• [Given request] Copy the lines of the entries below verbatim, beginning at the line that contains "Task: Toggle the checkerboard alpha lock icon" and stopping after the line that contains "will pyautogui.click(x=182, y=59).".

— start of Information supplied —

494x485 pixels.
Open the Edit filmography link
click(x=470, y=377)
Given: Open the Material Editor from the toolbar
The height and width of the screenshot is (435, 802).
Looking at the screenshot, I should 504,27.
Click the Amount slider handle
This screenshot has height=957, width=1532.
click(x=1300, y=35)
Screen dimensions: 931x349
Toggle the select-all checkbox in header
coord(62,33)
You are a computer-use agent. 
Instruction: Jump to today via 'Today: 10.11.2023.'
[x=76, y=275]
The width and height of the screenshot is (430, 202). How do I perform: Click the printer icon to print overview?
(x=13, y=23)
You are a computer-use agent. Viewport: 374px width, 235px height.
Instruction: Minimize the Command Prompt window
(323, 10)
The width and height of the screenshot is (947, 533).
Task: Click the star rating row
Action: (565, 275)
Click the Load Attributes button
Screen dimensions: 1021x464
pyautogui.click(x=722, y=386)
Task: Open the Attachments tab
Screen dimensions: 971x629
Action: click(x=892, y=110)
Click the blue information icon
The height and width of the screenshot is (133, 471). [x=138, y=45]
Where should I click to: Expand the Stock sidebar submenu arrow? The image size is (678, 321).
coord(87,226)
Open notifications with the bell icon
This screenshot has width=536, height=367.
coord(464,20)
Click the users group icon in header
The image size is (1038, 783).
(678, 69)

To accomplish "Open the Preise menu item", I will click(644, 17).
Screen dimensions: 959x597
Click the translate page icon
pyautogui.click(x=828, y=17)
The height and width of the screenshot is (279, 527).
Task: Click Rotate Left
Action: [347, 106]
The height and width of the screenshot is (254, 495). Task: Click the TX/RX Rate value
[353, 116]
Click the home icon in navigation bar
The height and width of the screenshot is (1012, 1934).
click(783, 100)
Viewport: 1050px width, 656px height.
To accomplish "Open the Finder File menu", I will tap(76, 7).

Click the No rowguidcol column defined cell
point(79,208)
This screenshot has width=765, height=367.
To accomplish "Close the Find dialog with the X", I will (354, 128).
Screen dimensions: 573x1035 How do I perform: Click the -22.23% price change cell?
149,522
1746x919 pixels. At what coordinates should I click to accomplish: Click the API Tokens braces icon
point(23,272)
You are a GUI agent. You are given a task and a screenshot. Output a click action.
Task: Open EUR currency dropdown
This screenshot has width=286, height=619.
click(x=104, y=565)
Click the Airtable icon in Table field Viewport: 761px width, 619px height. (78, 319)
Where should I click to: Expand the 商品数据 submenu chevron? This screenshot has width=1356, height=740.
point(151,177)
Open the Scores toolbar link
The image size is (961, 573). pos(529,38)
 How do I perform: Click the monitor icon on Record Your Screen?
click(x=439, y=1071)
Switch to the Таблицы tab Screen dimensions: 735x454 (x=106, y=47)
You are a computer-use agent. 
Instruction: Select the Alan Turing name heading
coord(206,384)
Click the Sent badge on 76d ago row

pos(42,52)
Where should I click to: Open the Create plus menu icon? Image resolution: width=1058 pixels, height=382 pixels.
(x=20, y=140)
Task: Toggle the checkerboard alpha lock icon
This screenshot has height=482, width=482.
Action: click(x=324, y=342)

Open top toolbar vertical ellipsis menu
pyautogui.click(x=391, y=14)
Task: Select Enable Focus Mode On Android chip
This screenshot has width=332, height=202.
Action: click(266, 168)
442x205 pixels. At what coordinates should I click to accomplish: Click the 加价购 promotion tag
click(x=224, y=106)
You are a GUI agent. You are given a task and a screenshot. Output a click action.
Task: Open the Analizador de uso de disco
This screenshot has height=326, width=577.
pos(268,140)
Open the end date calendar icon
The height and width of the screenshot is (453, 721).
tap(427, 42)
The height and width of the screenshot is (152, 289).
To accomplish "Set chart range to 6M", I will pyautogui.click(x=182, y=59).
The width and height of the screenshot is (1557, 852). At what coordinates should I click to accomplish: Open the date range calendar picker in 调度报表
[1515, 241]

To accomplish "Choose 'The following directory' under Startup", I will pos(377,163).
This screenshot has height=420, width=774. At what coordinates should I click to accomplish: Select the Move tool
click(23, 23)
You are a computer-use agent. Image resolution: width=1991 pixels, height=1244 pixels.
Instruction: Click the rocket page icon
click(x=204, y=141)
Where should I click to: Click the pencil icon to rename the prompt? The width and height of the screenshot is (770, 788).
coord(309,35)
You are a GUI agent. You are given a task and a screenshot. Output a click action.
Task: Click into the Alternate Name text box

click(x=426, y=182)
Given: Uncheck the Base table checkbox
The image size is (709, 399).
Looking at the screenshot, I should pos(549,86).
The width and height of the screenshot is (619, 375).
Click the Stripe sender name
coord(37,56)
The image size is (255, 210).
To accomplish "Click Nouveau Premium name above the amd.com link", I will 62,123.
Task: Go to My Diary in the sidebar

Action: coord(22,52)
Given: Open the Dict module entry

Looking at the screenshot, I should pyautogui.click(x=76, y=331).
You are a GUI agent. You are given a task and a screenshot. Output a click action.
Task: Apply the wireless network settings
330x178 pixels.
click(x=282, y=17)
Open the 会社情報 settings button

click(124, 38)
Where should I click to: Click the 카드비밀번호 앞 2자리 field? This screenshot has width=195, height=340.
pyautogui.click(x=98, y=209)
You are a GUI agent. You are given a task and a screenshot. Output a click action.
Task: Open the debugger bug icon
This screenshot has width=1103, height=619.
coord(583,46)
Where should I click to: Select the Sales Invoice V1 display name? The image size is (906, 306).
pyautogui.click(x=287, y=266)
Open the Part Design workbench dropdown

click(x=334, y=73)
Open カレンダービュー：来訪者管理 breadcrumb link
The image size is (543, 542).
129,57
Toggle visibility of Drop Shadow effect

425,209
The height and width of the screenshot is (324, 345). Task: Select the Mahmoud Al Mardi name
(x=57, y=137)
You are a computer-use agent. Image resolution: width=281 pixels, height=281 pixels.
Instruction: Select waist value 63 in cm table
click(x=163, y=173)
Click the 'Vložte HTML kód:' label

— end of Information supplied —

• [Solution below]
Task: Toggle the checkerboard alpha lock icon
This screenshot has height=482, width=482.
Action: click(x=324, y=342)

Open top toolbar vertical ellipsis menu
pyautogui.click(x=391, y=14)
Task: Select Enable Focus Mode On Android chip
This screenshot has width=332, height=202.
Action: click(266, 168)
442x205 pixels. At what coordinates should I click to accomplish: Click the 加价购 promotion tag
click(x=224, y=106)
You are a GUI agent. You are given a task and a screenshot. Output a click action.
Task: Open the Analizador de uso de disco
This screenshot has height=326, width=577.
pos(268,140)
Open the end date calendar icon
The height and width of the screenshot is (453, 721).
tap(427, 42)
The height and width of the screenshot is (152, 289).
To accomplish "Set chart range to 6M", I will pyautogui.click(x=182, y=59).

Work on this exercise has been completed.